ABOUT THIS TASK
Looking through the entries, count each line where the string "click" occurs, and write only the total.

*** Opening of DATA UNDER STUDY ***

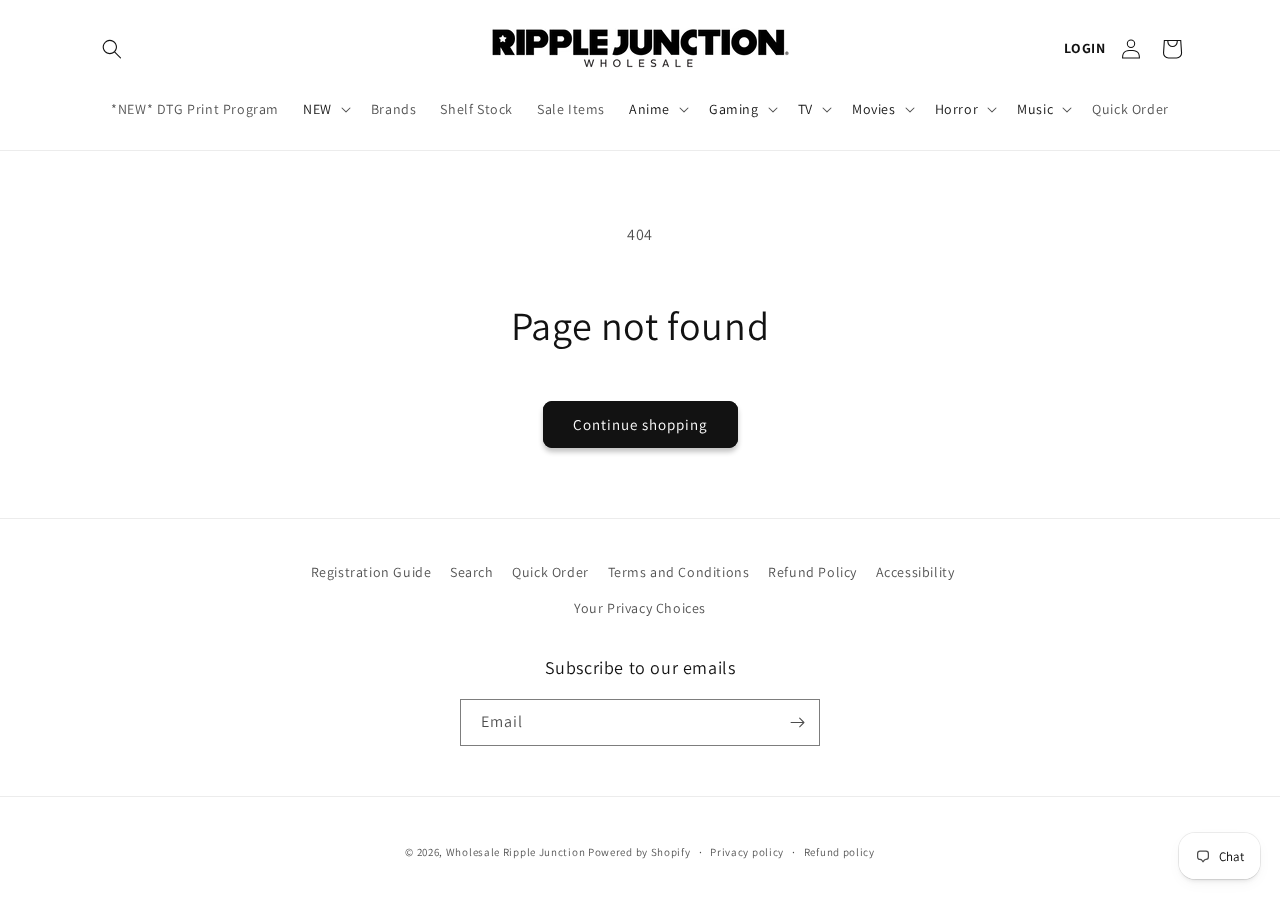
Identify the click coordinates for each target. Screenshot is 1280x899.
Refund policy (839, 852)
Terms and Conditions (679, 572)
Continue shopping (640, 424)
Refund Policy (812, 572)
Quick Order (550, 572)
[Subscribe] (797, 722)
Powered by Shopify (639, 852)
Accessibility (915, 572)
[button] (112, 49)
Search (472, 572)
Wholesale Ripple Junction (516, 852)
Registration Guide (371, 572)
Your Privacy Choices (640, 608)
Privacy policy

*** Close of DATA UNDER STUDY ***
*** Opening of DATA UNDER STUDY ***

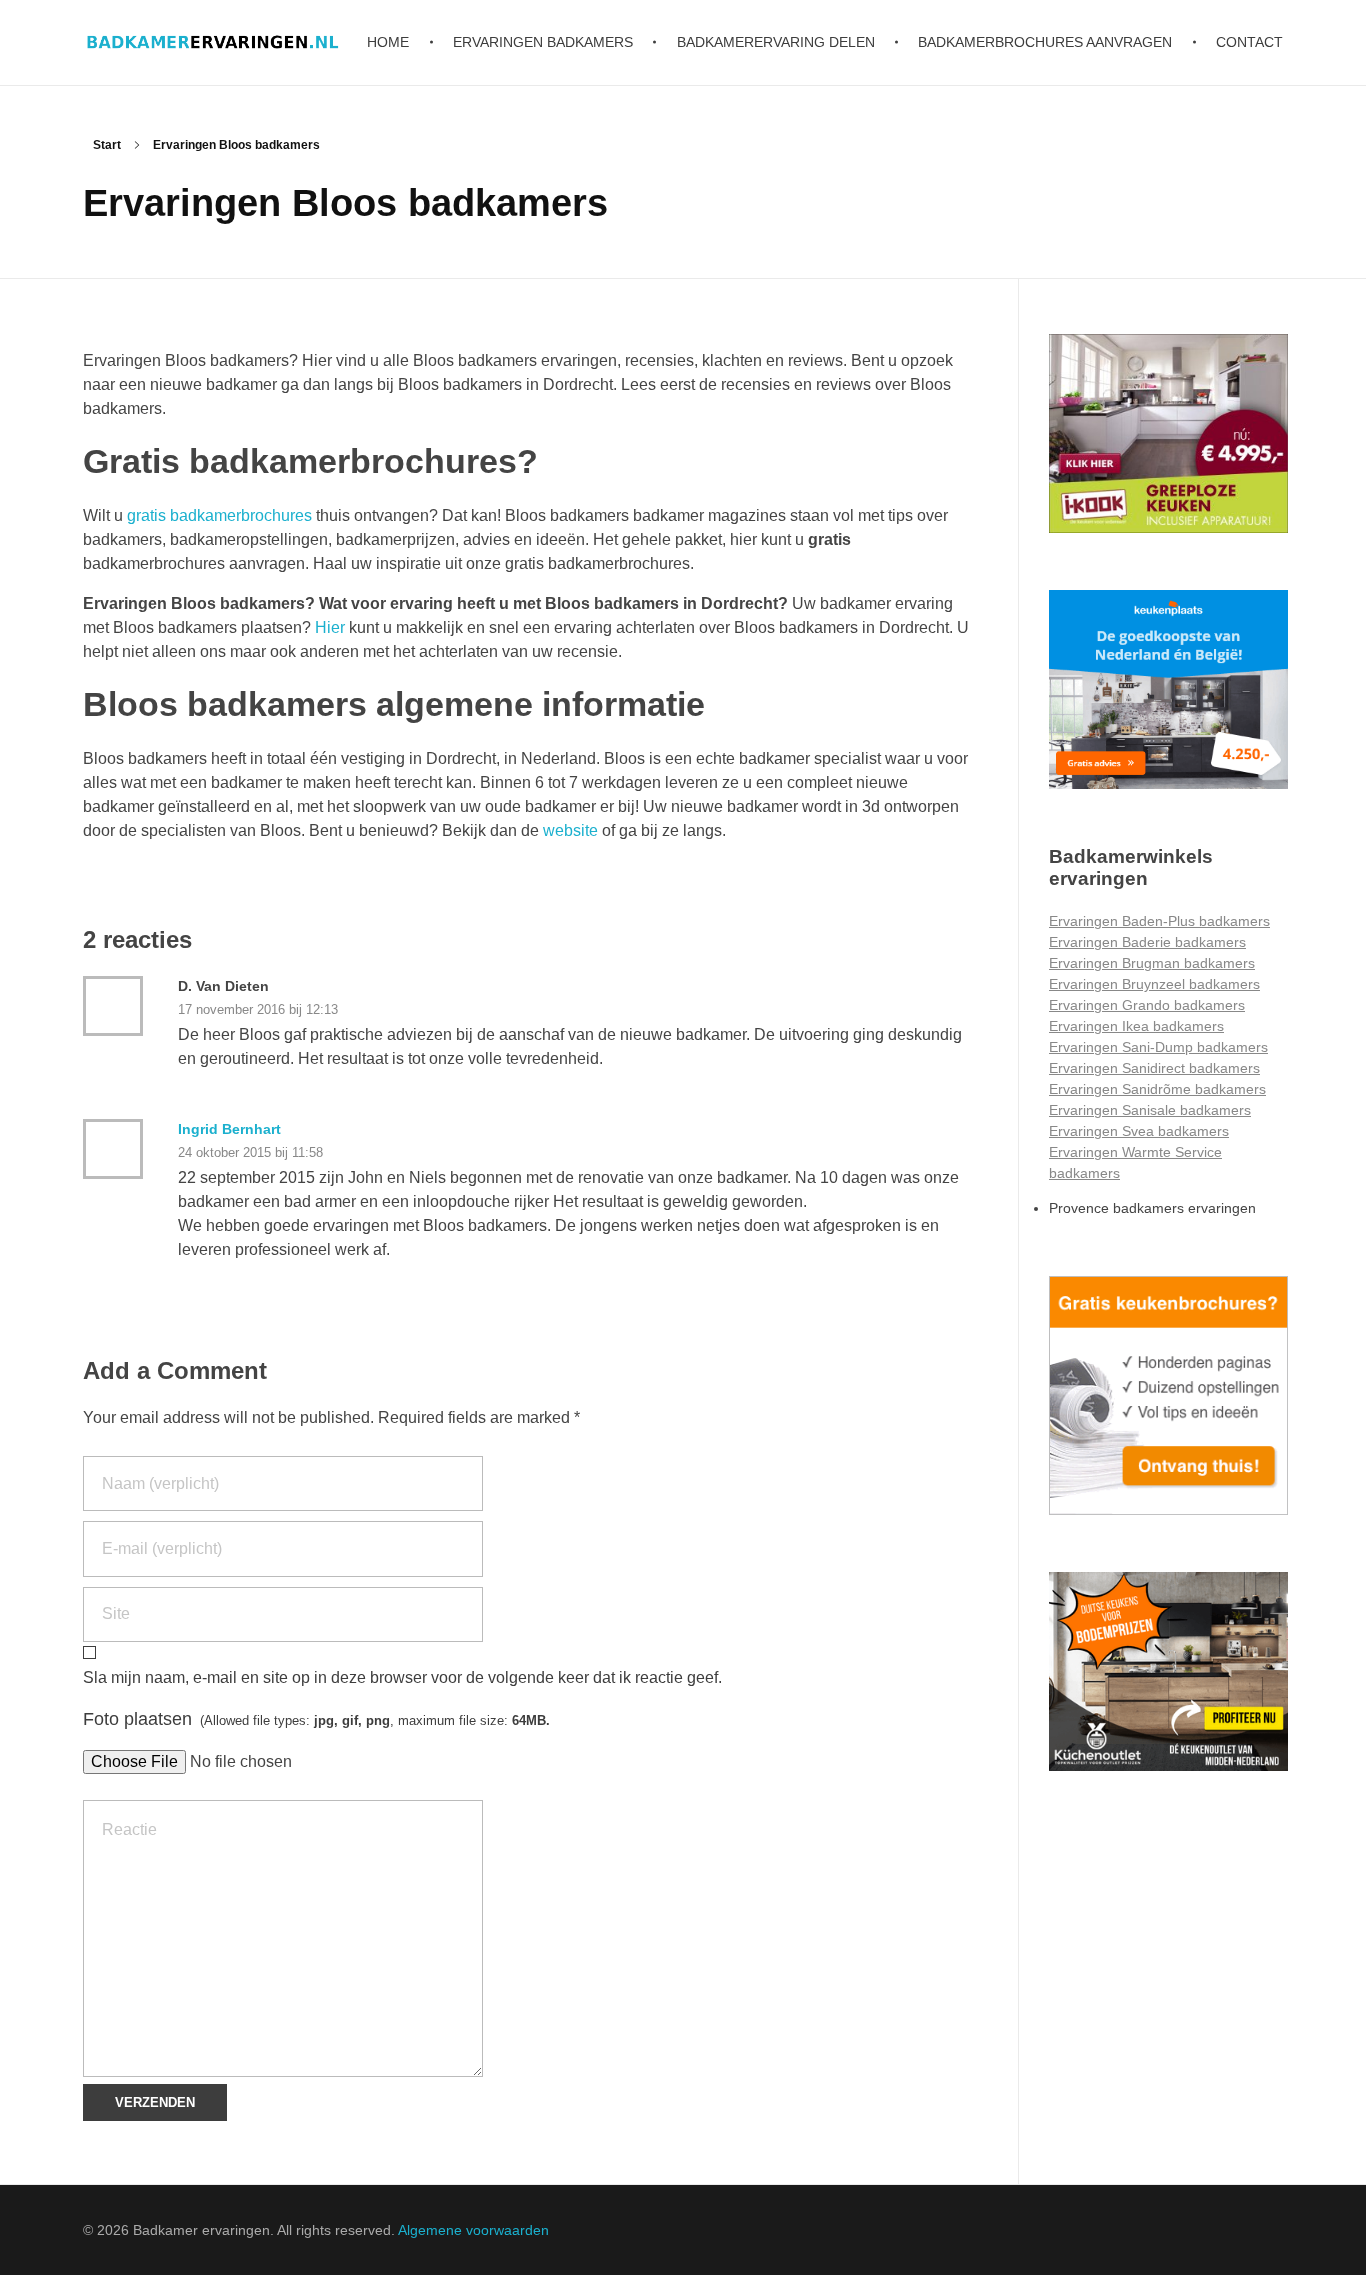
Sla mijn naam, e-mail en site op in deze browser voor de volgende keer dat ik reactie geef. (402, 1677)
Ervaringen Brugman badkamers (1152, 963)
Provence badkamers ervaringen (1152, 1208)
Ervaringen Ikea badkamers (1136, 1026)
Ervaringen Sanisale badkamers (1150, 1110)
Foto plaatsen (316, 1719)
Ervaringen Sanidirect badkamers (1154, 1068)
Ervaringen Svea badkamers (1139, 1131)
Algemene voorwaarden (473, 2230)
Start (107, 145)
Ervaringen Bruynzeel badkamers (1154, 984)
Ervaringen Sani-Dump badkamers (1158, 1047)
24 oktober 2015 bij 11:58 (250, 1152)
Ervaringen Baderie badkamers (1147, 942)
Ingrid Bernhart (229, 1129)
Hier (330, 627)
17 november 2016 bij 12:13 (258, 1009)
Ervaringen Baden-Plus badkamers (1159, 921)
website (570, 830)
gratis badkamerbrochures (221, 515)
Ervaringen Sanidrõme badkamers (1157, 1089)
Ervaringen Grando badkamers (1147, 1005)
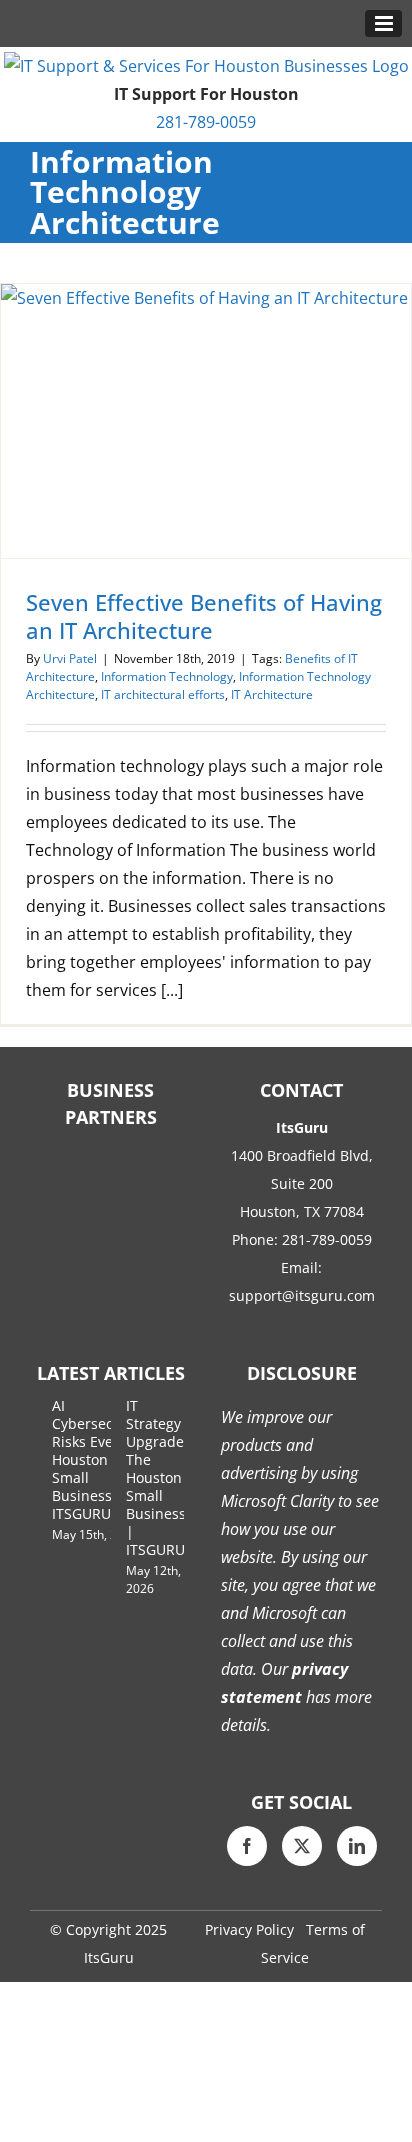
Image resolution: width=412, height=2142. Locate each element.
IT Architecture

*** Close of DATA UNDER STUDY ***
*** Opening of DATA UNDER STUDY ***

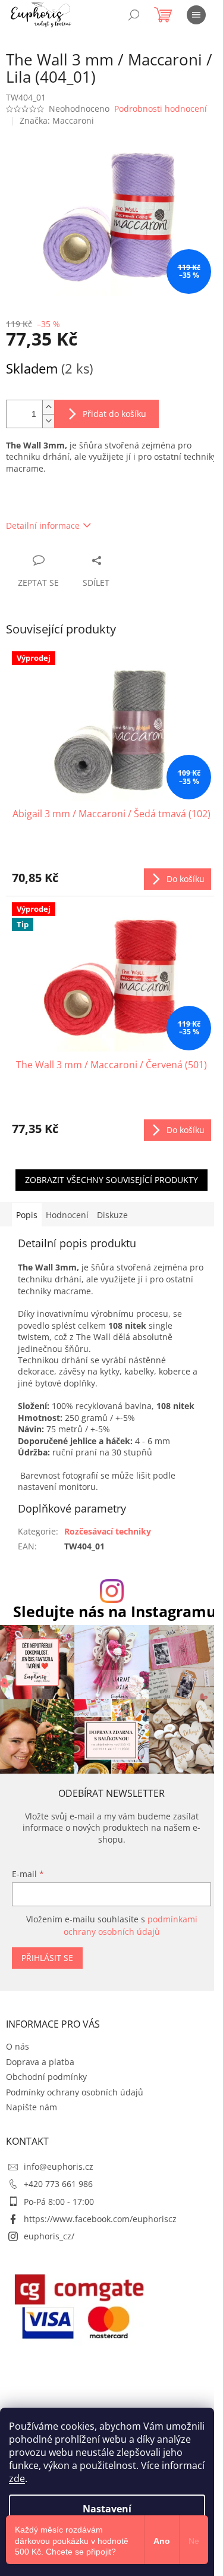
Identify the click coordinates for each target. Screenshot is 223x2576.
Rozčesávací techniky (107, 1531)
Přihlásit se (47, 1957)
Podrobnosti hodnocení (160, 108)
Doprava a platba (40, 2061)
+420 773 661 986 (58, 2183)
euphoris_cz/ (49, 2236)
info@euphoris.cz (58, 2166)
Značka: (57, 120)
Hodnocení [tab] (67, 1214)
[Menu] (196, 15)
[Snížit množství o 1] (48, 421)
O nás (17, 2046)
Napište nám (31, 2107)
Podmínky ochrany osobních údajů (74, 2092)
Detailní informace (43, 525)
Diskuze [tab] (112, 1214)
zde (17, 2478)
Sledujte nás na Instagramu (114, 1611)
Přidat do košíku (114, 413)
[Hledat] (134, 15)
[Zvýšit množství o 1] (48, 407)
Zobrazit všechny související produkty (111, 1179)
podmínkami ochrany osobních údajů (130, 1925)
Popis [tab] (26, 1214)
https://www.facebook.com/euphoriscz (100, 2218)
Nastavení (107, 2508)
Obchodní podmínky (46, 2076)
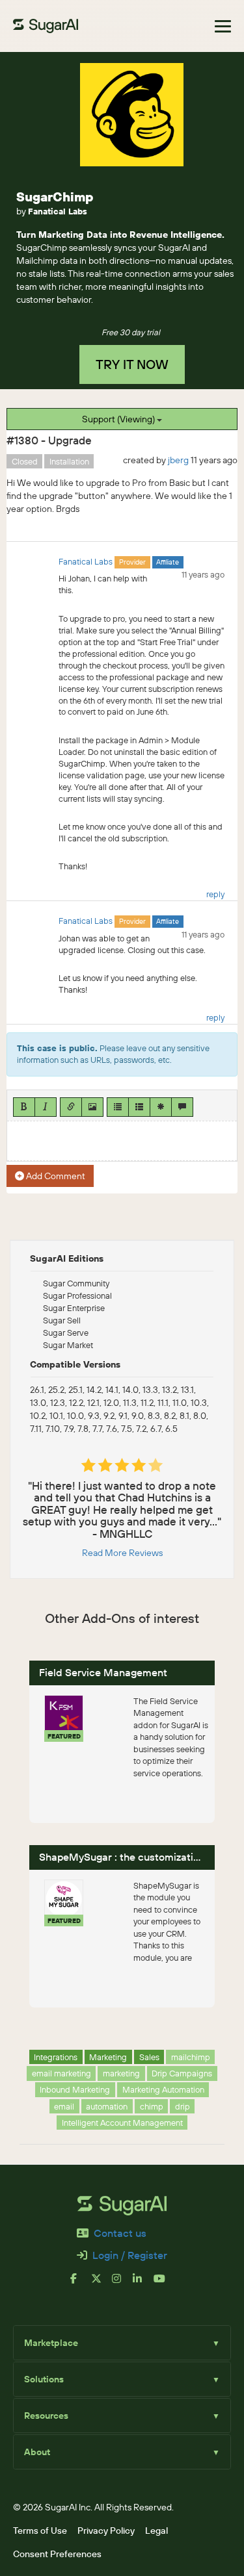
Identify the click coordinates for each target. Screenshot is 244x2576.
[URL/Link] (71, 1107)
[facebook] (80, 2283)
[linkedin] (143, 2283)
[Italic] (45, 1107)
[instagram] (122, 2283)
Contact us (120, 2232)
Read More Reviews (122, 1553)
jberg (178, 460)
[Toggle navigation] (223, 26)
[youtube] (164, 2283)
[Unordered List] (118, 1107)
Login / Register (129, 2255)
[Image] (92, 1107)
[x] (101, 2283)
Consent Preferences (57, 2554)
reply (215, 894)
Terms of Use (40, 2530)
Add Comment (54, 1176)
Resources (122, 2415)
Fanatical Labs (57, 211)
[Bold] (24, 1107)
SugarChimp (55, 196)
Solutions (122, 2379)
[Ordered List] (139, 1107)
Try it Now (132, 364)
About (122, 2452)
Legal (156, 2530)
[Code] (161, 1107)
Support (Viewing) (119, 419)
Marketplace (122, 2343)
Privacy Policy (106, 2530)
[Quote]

*** Close of DATA UNDER STUDY ***

TASK OUTPUT
3